- **Task brief**:
Return the lines beginning at the one that contains "Fenster (238, 1808)" and continuing to the end of the entries, including both ends, exactly as written and nothing else.

- **Input data**:
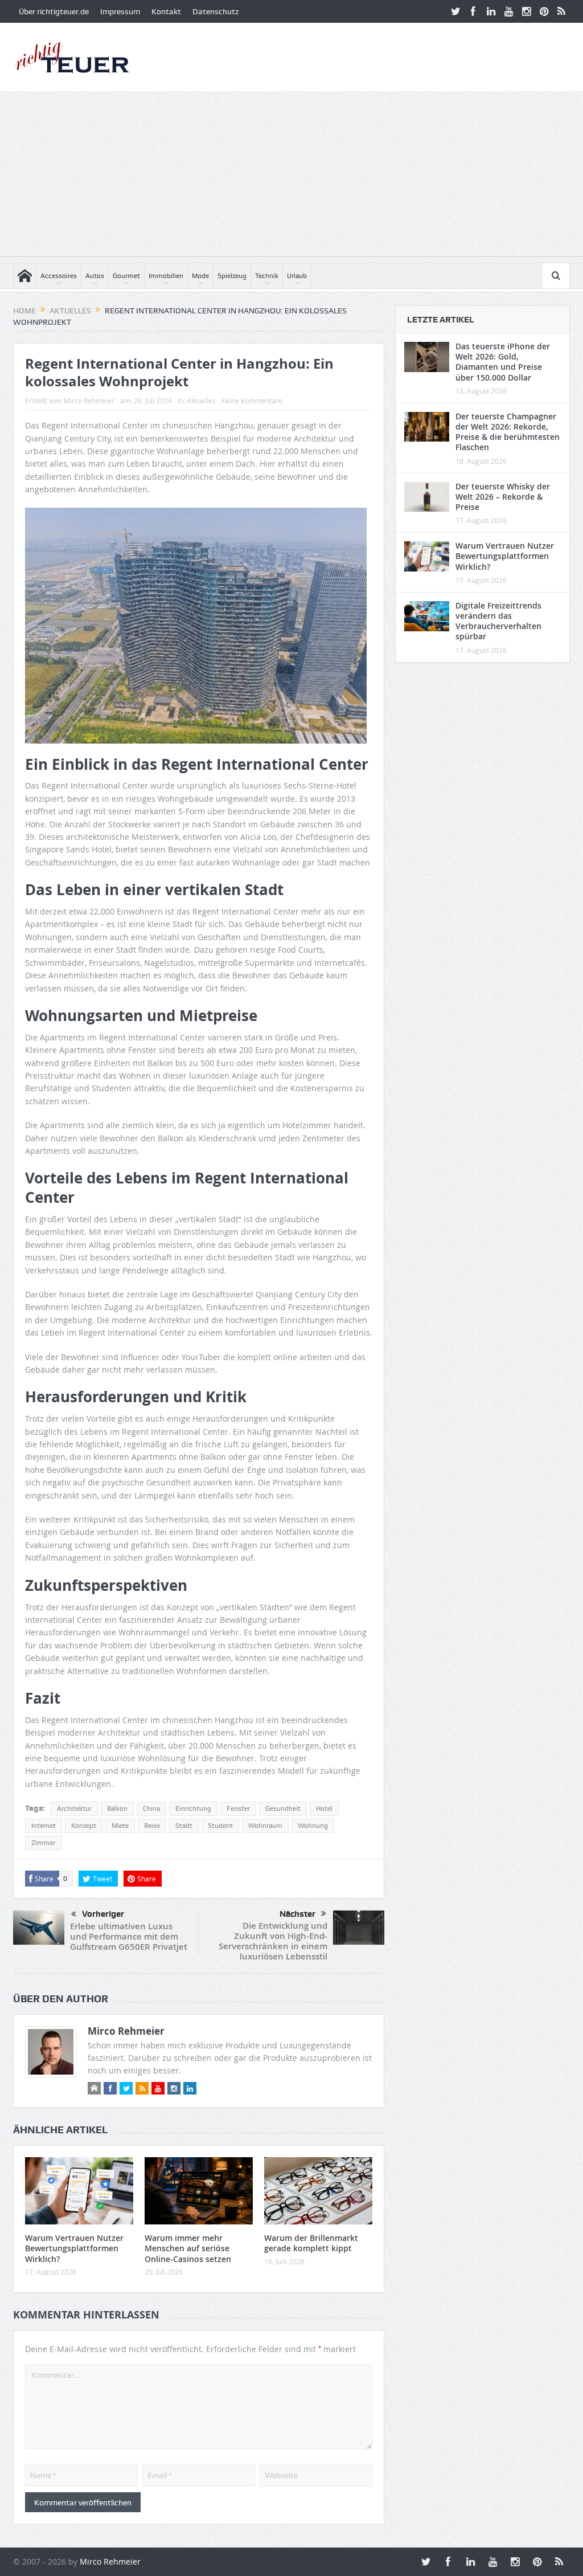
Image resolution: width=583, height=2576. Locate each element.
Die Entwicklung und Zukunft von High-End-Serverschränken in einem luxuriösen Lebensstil (273, 1941)
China (151, 1808)
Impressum (120, 11)
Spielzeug (232, 276)
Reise (152, 1826)
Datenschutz (215, 11)
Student (220, 1826)
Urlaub (297, 276)
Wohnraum (265, 1826)
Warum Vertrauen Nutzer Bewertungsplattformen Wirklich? (74, 2248)
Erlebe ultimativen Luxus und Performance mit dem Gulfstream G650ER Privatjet (128, 1936)
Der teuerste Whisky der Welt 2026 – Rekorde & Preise (502, 496)
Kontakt (166, 11)
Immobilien (166, 276)
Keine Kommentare (251, 400)
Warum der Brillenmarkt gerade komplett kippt (311, 2243)
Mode (200, 276)
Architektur (74, 1808)
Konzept (83, 1826)
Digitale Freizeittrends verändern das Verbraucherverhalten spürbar (498, 621)
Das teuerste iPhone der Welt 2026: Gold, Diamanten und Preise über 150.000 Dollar (502, 362)
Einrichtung (193, 1808)
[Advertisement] (291, 176)
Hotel (324, 1808)
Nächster (297, 1914)
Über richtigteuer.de (54, 11)
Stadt (183, 1826)
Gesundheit (283, 1808)
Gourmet (126, 276)
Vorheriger (103, 1914)
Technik (266, 276)
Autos (94, 276)
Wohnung (313, 1826)
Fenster (238, 1808)
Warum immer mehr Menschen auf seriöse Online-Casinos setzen (188, 2248)
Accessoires (58, 276)
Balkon (117, 1808)
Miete (120, 1826)
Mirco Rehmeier (89, 400)
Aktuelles (201, 400)
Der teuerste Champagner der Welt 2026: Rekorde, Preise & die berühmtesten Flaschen (507, 432)
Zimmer (43, 1843)
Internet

- **Answer to the problem**:
Fenster (238, 1808)
Warum immer mehr Menschen auf seriöse Online-Casinos setzen (188, 2248)
Accessoires (58, 276)
Balkon (117, 1808)
Miete (120, 1826)
Mirco Rehmeier (89, 400)
Aktuelles (201, 400)
Der teuerste Champagner der Welt 2026: Rekorde, Preise & die berühmtesten Flaschen (507, 432)
Zimmer (43, 1843)
Internet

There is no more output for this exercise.